[RECORDS SUPPLIED]
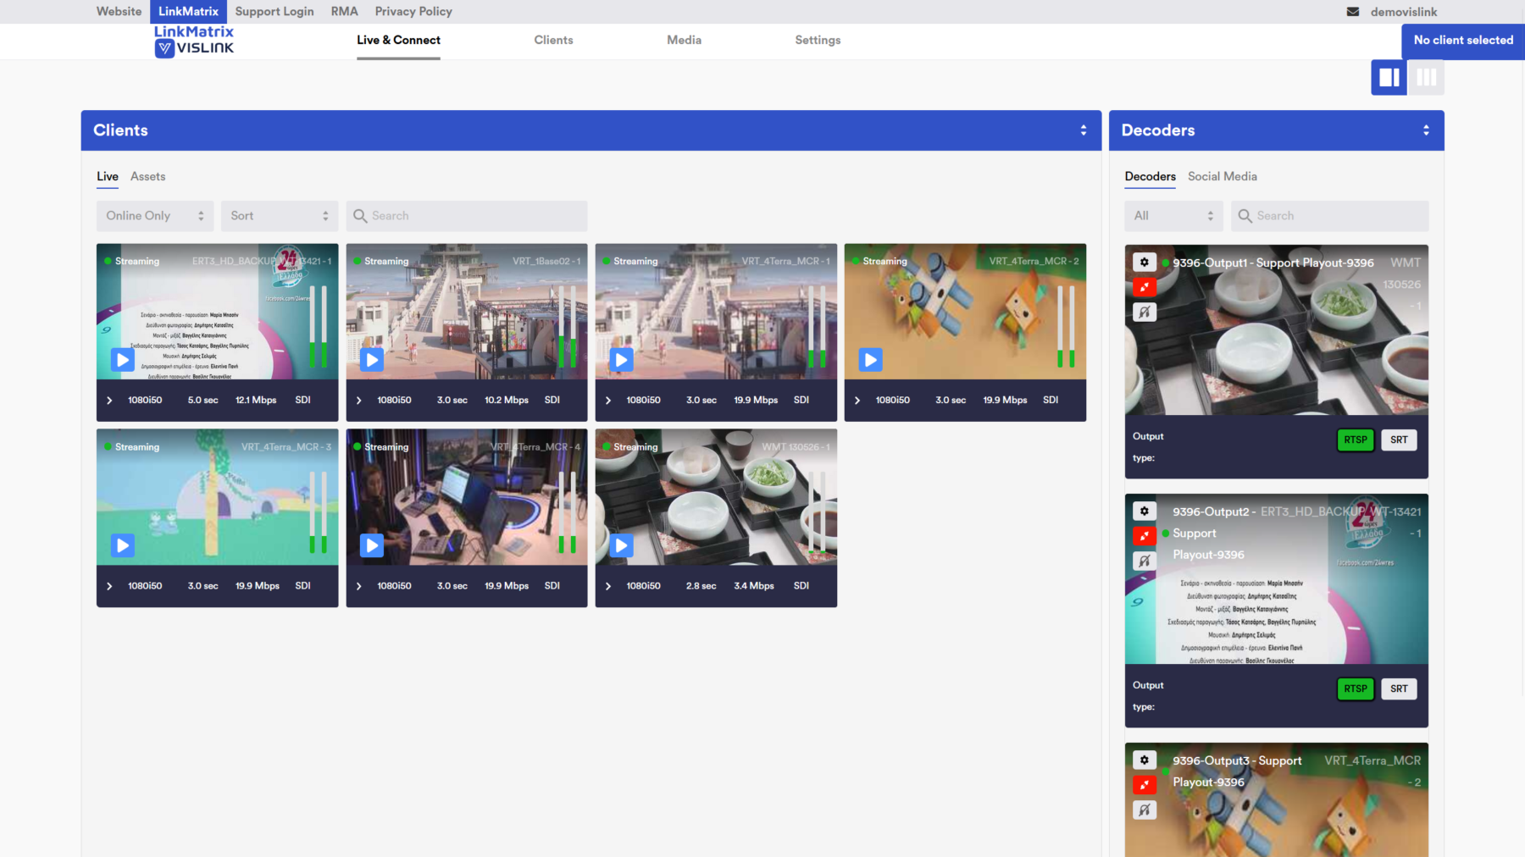Click the mail envelope icon near demovislink
The height and width of the screenshot is (857, 1525).
tap(1353, 12)
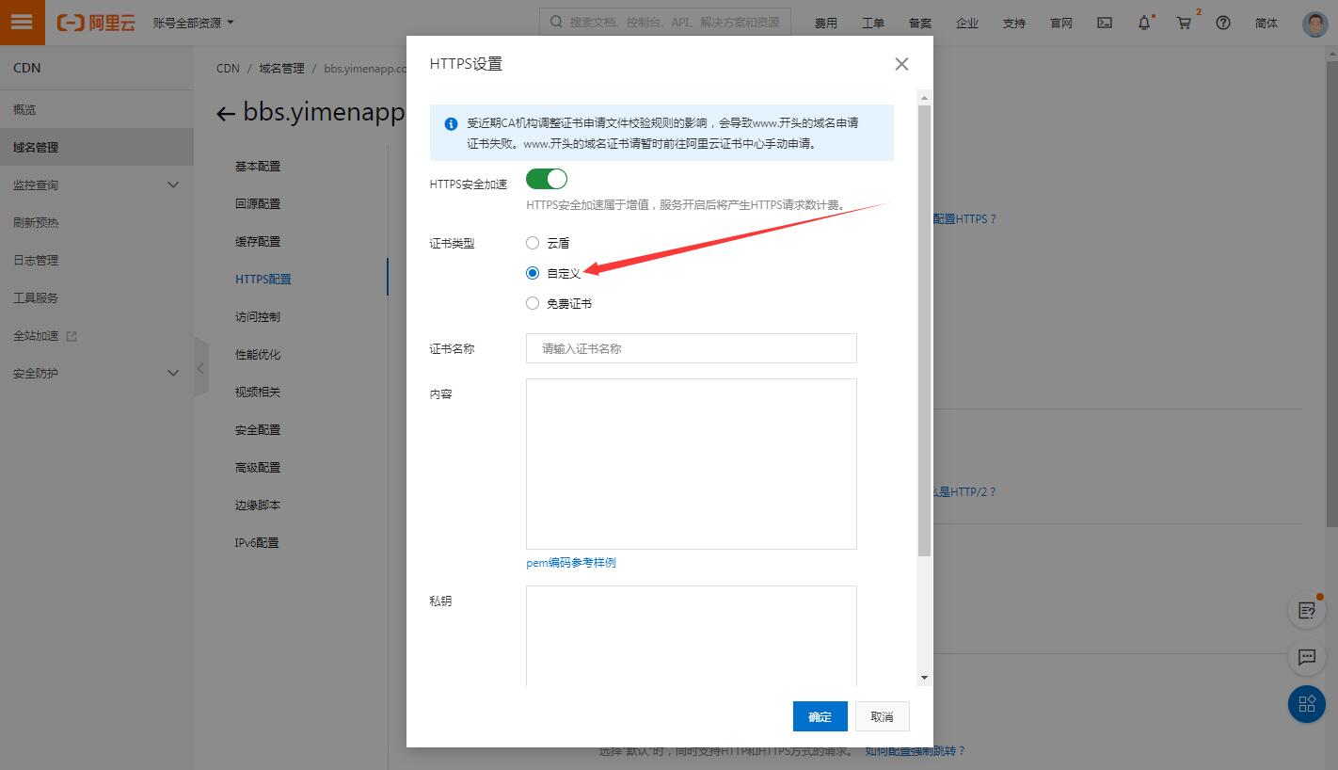Open the hamburger main menu

22,23
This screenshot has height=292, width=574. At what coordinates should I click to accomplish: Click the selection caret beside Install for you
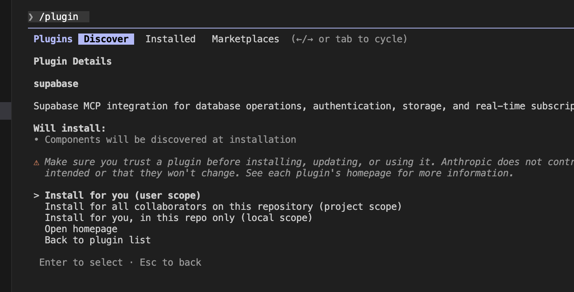(x=36, y=195)
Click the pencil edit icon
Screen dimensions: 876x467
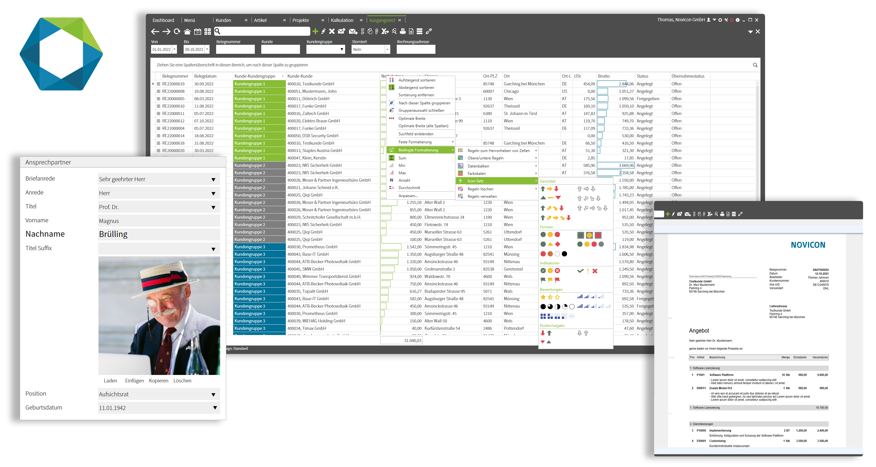pyautogui.click(x=323, y=31)
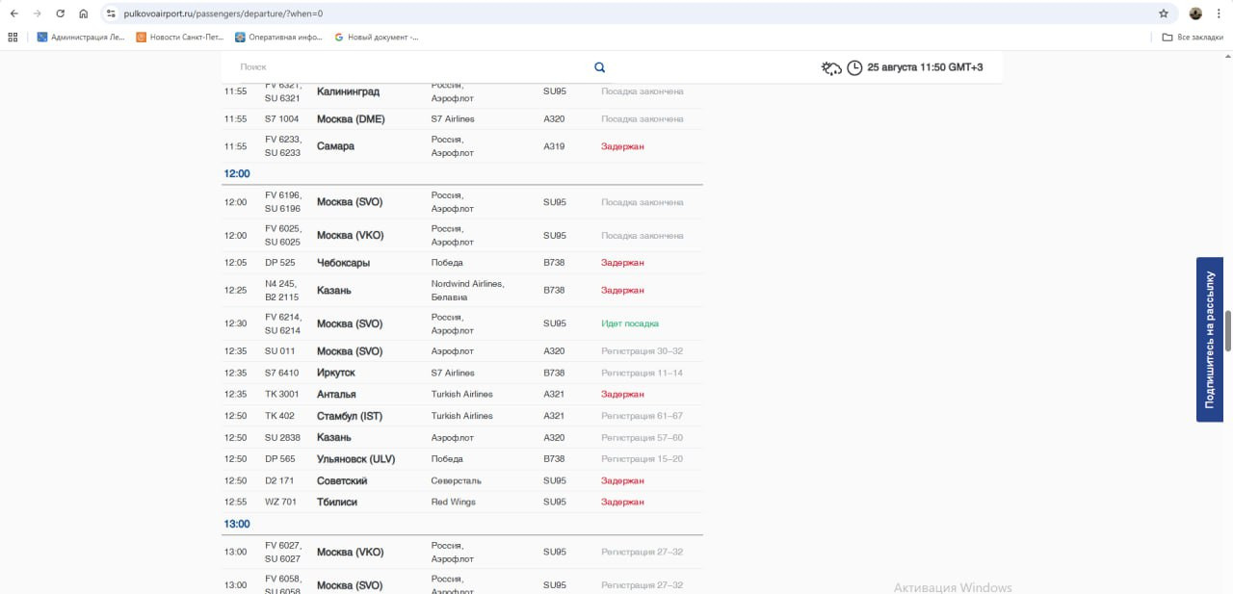Click the clock icon beside the date
Screen dimensions: 1233x594
854,67
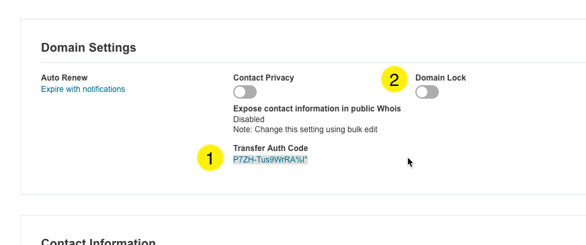586x245 pixels.
Task: Click the Domain Settings heading
Action: tap(89, 48)

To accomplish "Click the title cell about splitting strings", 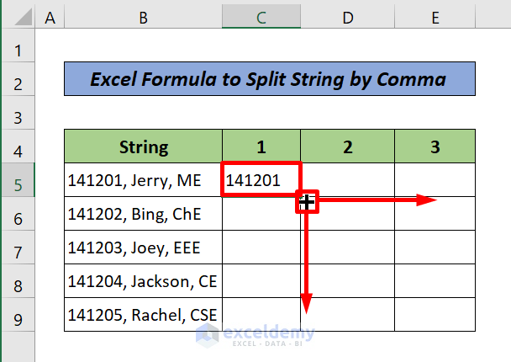I will click(x=269, y=81).
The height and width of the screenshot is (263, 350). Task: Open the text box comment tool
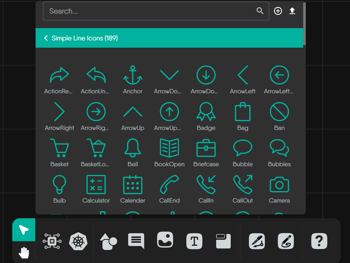136,241
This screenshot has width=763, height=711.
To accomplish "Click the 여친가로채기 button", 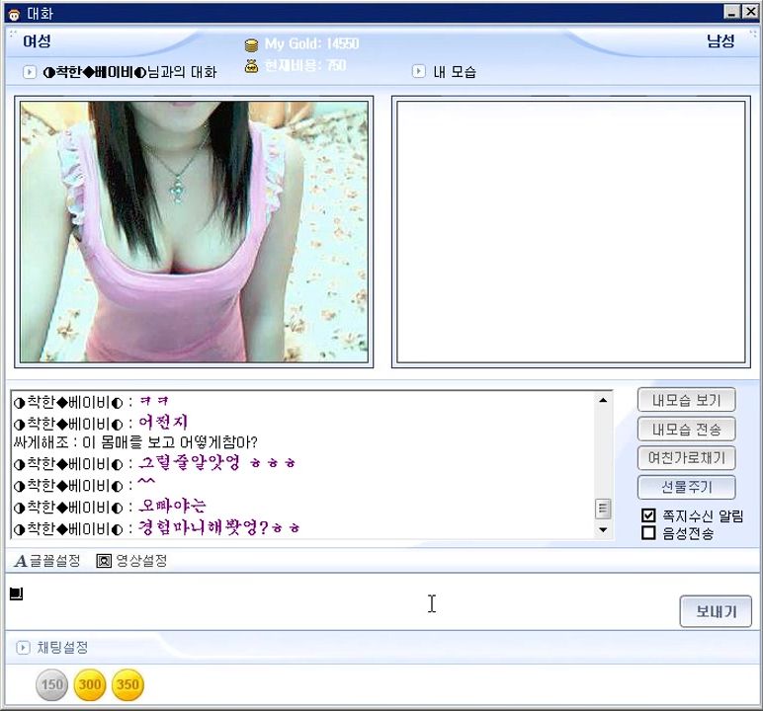I will [686, 458].
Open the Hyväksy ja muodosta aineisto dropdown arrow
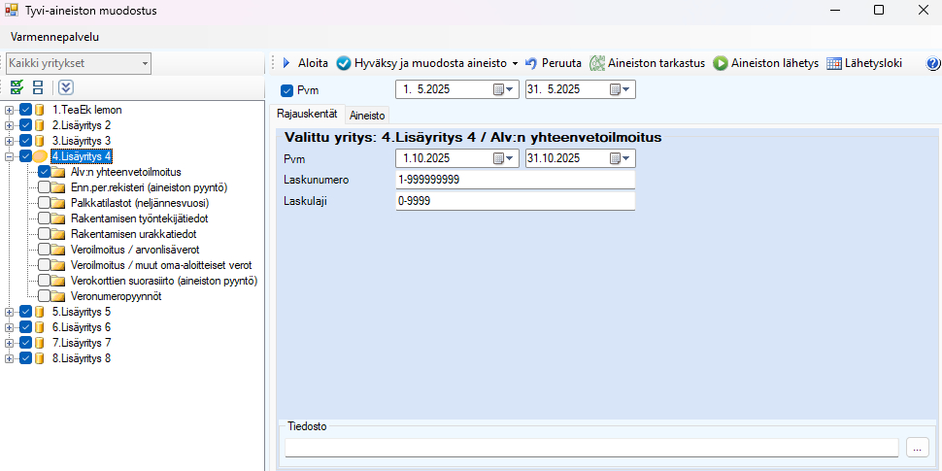This screenshot has height=471, width=942. (515, 63)
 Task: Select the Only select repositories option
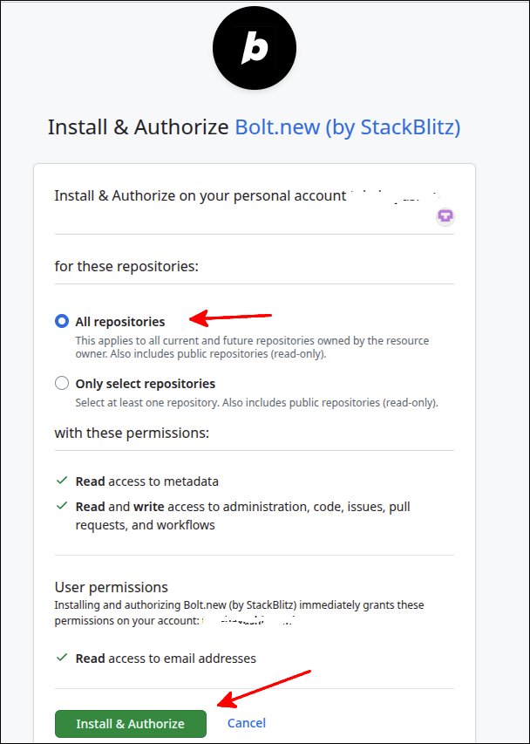61,383
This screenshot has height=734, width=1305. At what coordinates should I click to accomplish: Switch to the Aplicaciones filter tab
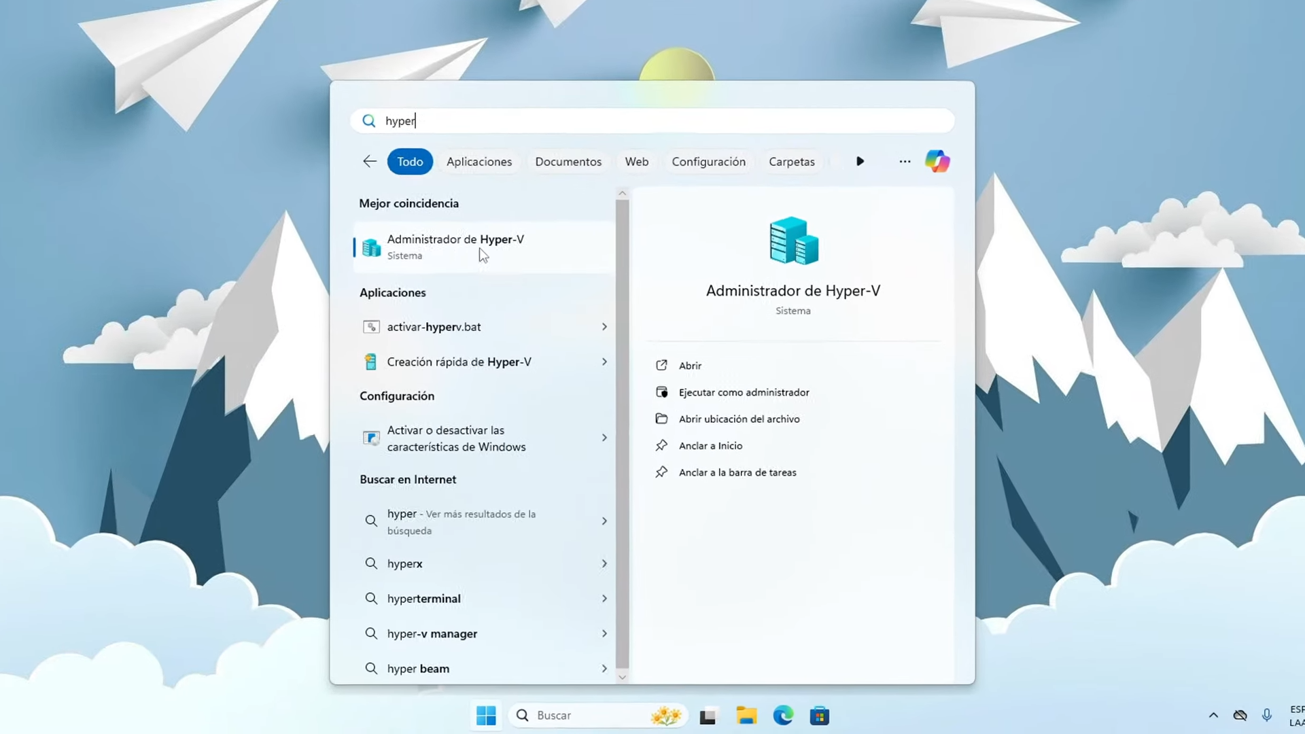tap(479, 161)
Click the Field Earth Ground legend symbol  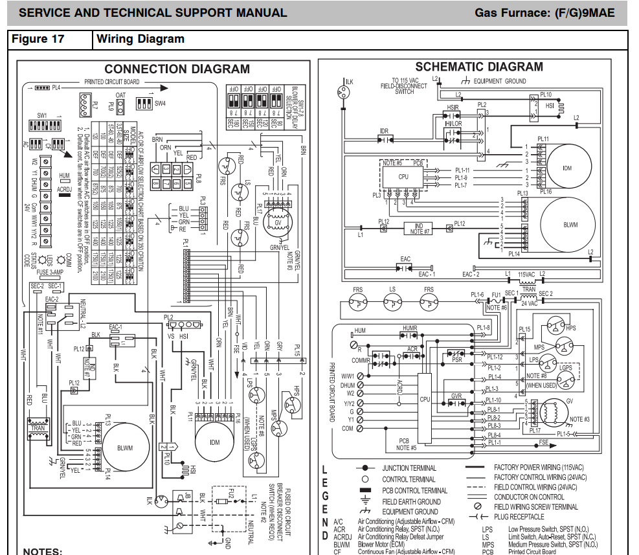(365, 501)
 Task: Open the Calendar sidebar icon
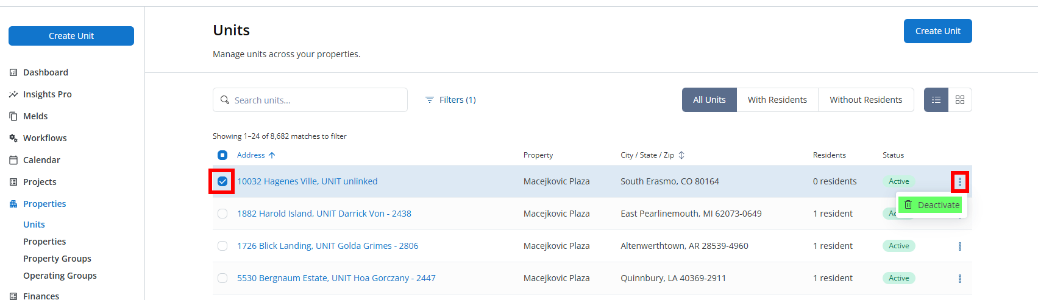tap(13, 160)
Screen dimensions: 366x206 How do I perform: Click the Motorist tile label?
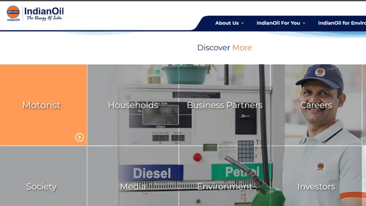(x=41, y=105)
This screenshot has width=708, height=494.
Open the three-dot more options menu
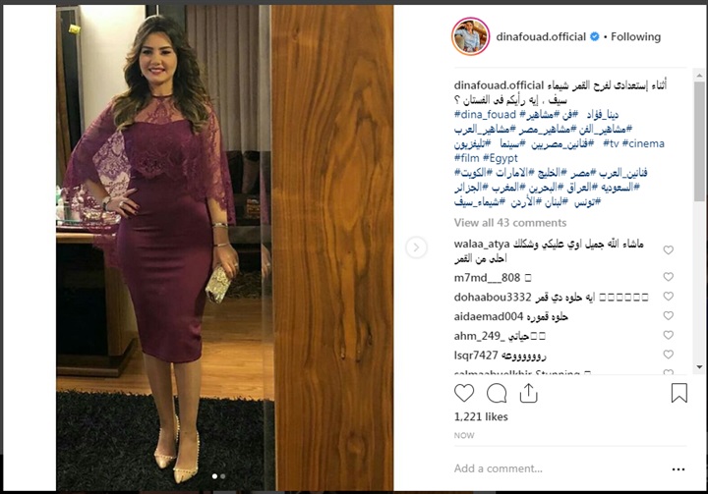(679, 469)
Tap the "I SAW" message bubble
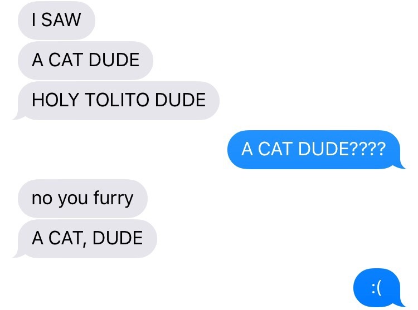The width and height of the screenshot is (418, 310). pos(56,20)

[TASK INSTRUCTIONS] Tally the lines in the material above that contain the string "dimensions". Give only the number.

[CORRECT RESULT] 3